Child Protection – How Far Is Too Far?

From January 1st 2009, anyone hosting an under 16 in their home will be required to undergo an enhanced CRB (Criminal Records Bureau) check. The new Home Office legislation aims to increase the protection and safety of children, including minors visiting Britain. But this time the nanny state has gone too far.

The legislation might look great on paper, but it has opened a proverbial can of worms.

Foreign exchanges were once a staple of secondary schools’ modern foreign language teaching. Under the new law, school trips – especially foreign exchanges which are already smothered in parental consent forms and health and safety regulations – may well become a thing of the past as less and less schools spend their limited resources fighting through bureaucratic red tape.

But the new legislation has some unexpected victims.

The internationally renowned Watoto Childrens’ Choir, of the Ugandan Aids Orphans charity, have had their visas withheld until over 900 CRB checks have been carried out on all the adults in the families planning to host the choir on their 6 month tour of the UK.

The choir were due to fly out in less than six weeks to start their tour, hoping to raise over £200,000 for child aids victims in Uganda. Now, with their visas withheld and an additional cost of over £20,000 to carry out all the checks, the tour is to be cancelled.

The Ugandan charity claims the number of checks required in such a short time is “completely unworkable” and while they support the need for child protection they have not been given enough time to comply with the new legislation.

In any case, the charity carries out its own stringent checks on host families, making the checks pretty redundant.

The plight of the Watoto Choir highlights a serious flaw in the government’s attempts to further protect children. Ironically the legislation prevents the Watoto charity doing just that – protecting children.

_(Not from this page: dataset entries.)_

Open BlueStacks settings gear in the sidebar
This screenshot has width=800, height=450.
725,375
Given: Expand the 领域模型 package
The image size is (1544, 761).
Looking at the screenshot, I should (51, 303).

Surely, in light of the shambolic Baby P case where Haringey Social Services spectacularly failed the children involved, the government would be better off focusing on ensuring current laws in place to prevent child abuse achieves this rather than giving organisations more hoops to jump through.

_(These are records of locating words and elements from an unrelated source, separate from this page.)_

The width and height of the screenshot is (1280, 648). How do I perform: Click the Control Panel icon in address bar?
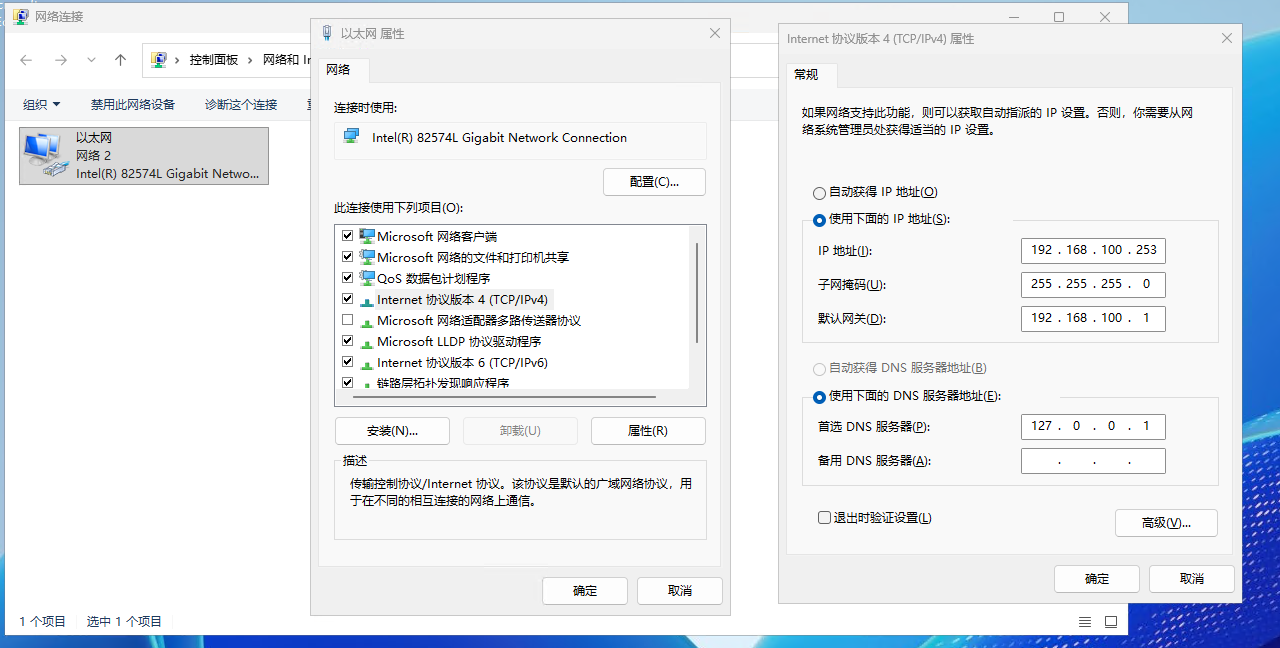point(159,60)
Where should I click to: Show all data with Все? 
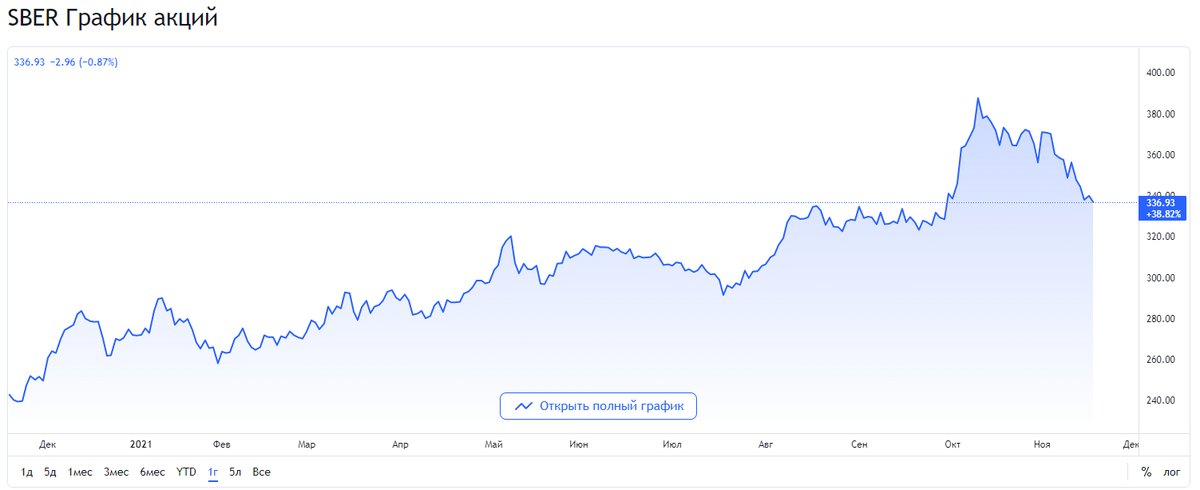261,472
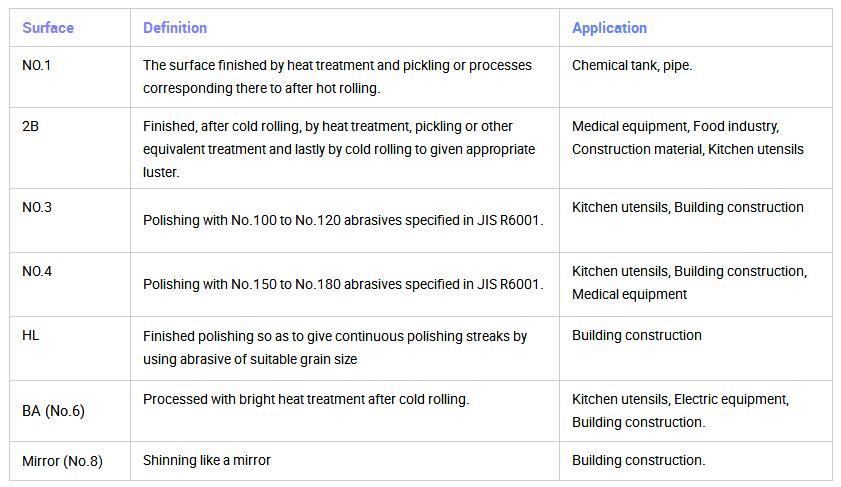Click the Definition column header
This screenshot has width=841, height=487.
(x=345, y=27)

Once, you could walk past any school playground at lunchtime and see 9 or 10 children hanging off the arms and legs of dinner ladies, sorry, dinner supervisors. Now you can’t put a plaster on a child’s bleeding knee without a form signed (in black ink) by the legal guardians, triplicated and filed alphabetically. Although you’re probably best to give the plaster to the child to put on their own knee so you don’t touch them in any way and risk a lawsuit.

Let the Watoto children tour the UK. If we can’t police the laws we already have what is the point of generating more and further stretching resources? Maybe once we know we can save children in situations like Baby P we can consider implementing such ridiculous requirements. But right now, Nanny has gone too far.